I haven't watched "2012," but I still feel as though I've seen this movie before. In fact, several decades before the invention of motion pictures Americans watched "2012," only they called it "1843" back then. When the apocalypse came and went without incident, the Millerites who prophesied it were widely mocked. Therein lies the difference between predictions with deadlines and open-ended predictions. Though both are equally worthless, the former have a tendency of discrediting would-be Nostradamuses while the latter make their source seem sagacious, oracular even. It's hard enough for people to get the past right. Why are they so hubristic that they think they can pinpoint the end of the world? Anticipating the future, though a popular present pasttime, works when the future is still in the future, but once the future is history so is the prognosticator (or at least should be). It says as much about us as it does about predictions that we award them respect before their sell-by date but ridicule them the day after. Something never proven valid, which describes such conjecture both before and after its due date, should not be given credence. Today, 2012 is almost two years away. In 2013, 2012 will be 1843--at least that's my prediction.

posted at 10:30 AM
Comments

Y2K. Global Warming. Global Cooling. Pending Global financial meltdown. The list is endless. The sky is constantly falling with our leaders.I have a prediction. I predict this movie will be as good as Kevin Costner's Waterworld.

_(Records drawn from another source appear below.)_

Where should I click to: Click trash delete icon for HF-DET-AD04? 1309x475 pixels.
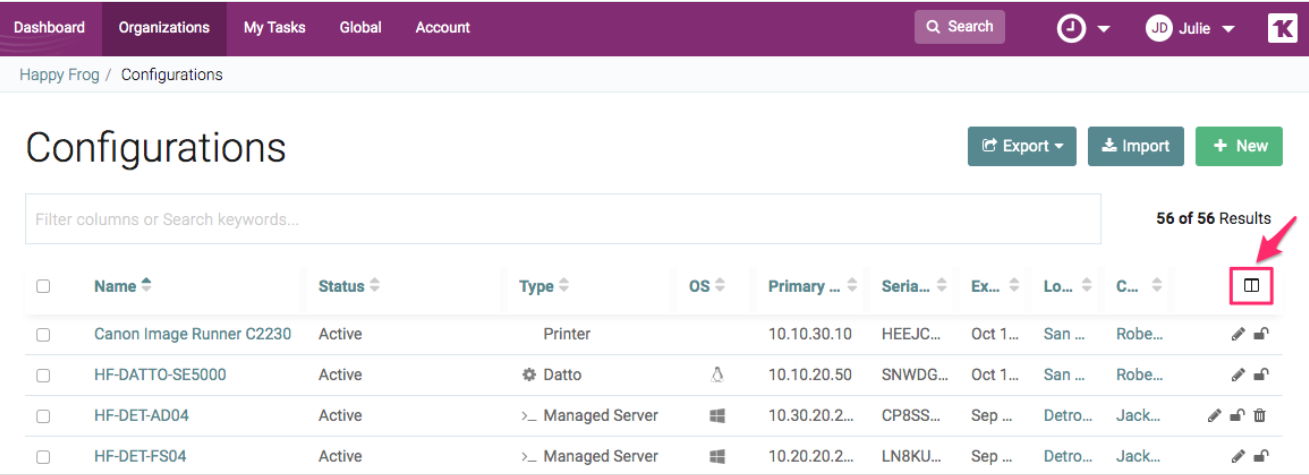click(1260, 416)
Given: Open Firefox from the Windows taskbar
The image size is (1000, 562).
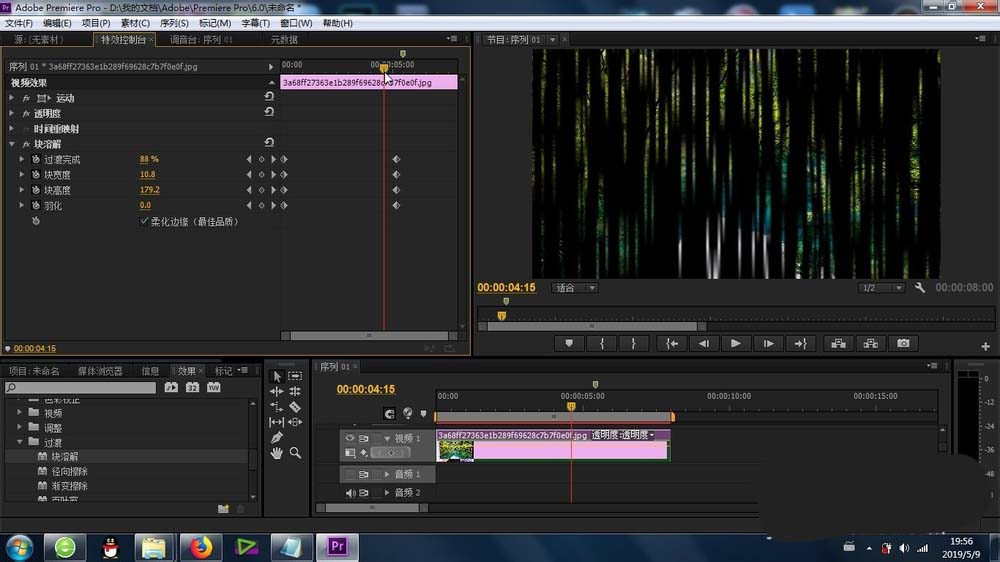Looking at the screenshot, I should pyautogui.click(x=201, y=547).
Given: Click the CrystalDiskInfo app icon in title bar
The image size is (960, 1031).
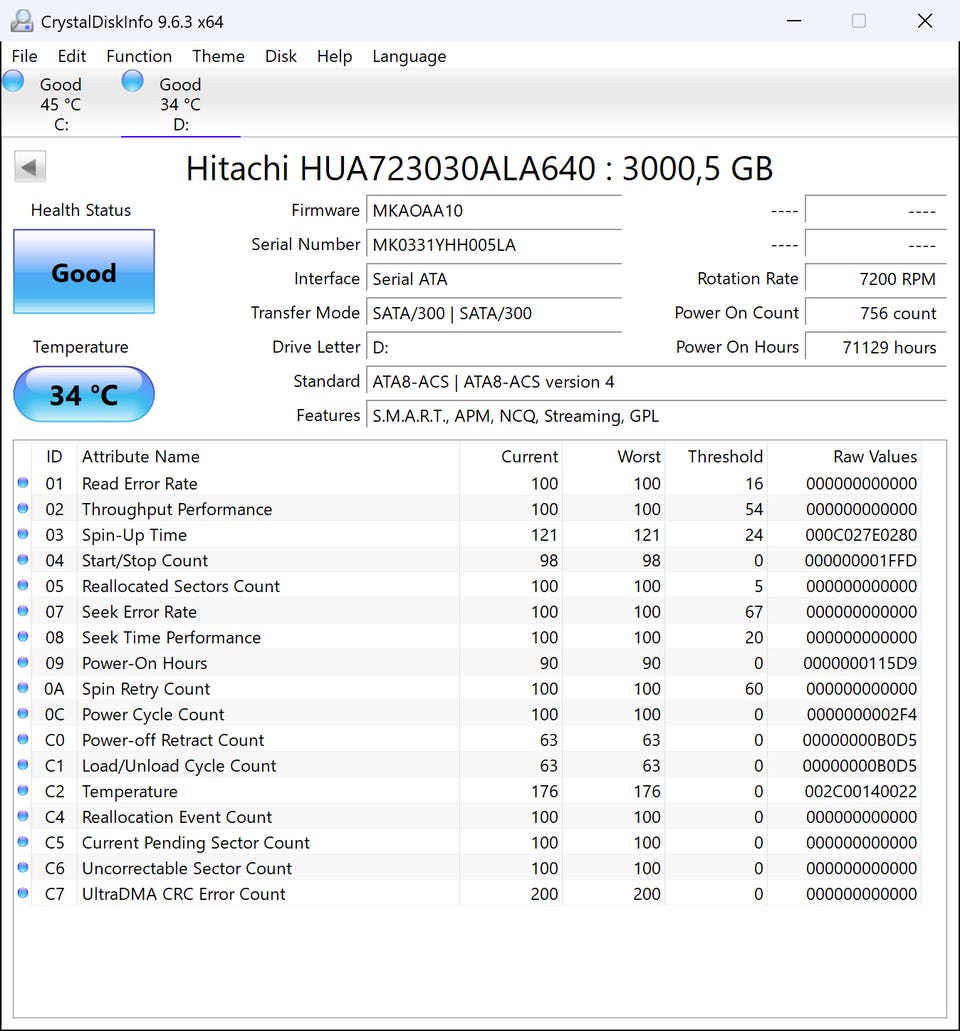Looking at the screenshot, I should tap(22, 21).
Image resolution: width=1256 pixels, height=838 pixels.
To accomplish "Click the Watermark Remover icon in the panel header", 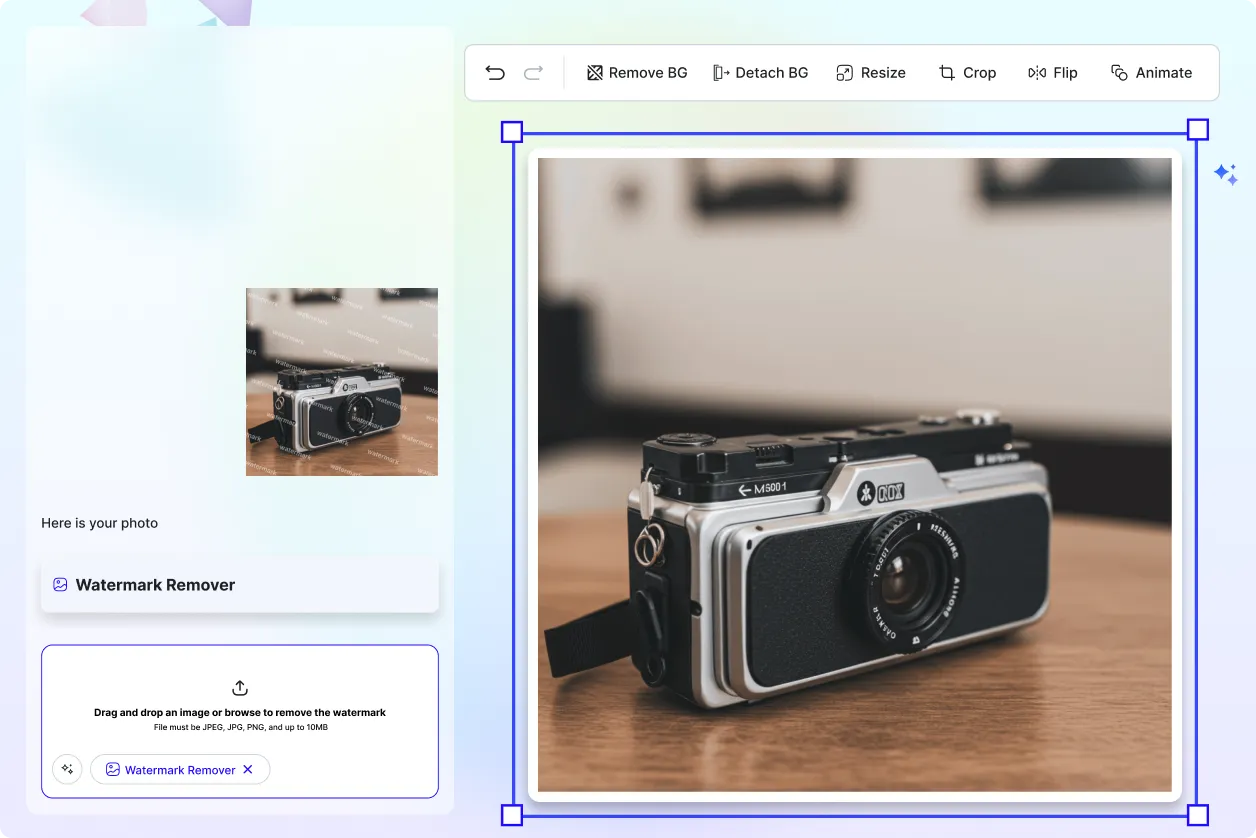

Posted by: Wayne Sash on December 2, 2009 11:28 AM

I asked some of the Myans hanging around outside the 7-11 what they thought about the end of the world, but they didn't seem to understand what I was talking about....

Posted by: Homer J. Fong on December 2, 2009 02:23 PM

Mayans...spelling...

Posted by: Homer J. Fong on December 2, 2009 02:24 PM

Homer, you kill me. LOL.

Posted by: asdf on December 2, 2009 03:02 PM

Good point. You should check out Nassim Taleb's The Black Swan. It's an entire book on the topic of this post and is good for challenging the way one thinks about knowledge and decision making.

Posted by: PMA on December 2, 2009 11:26 PM

What did O's right hand thug Emmanuel say - never waste a good crisis?

Keep the plebs scared and keep them on the defensive. They are much easier to control when they are convinced that Government is going to ride in and save them from something.

Posted by: asdf on December 3, 2009 06:46 AM

"They are much easier to control when they are convinced that Government is going to ride in and save them from something."
Absolutely true. And we see this also in the cases ofswine flu, bird flu, AIDS, economic "collapse", illicit drugs, terrorism, etc.

Posted by: Eric F. Langborgh on December 3, 2009 08:46 AM

Can i get a one small pic from your site?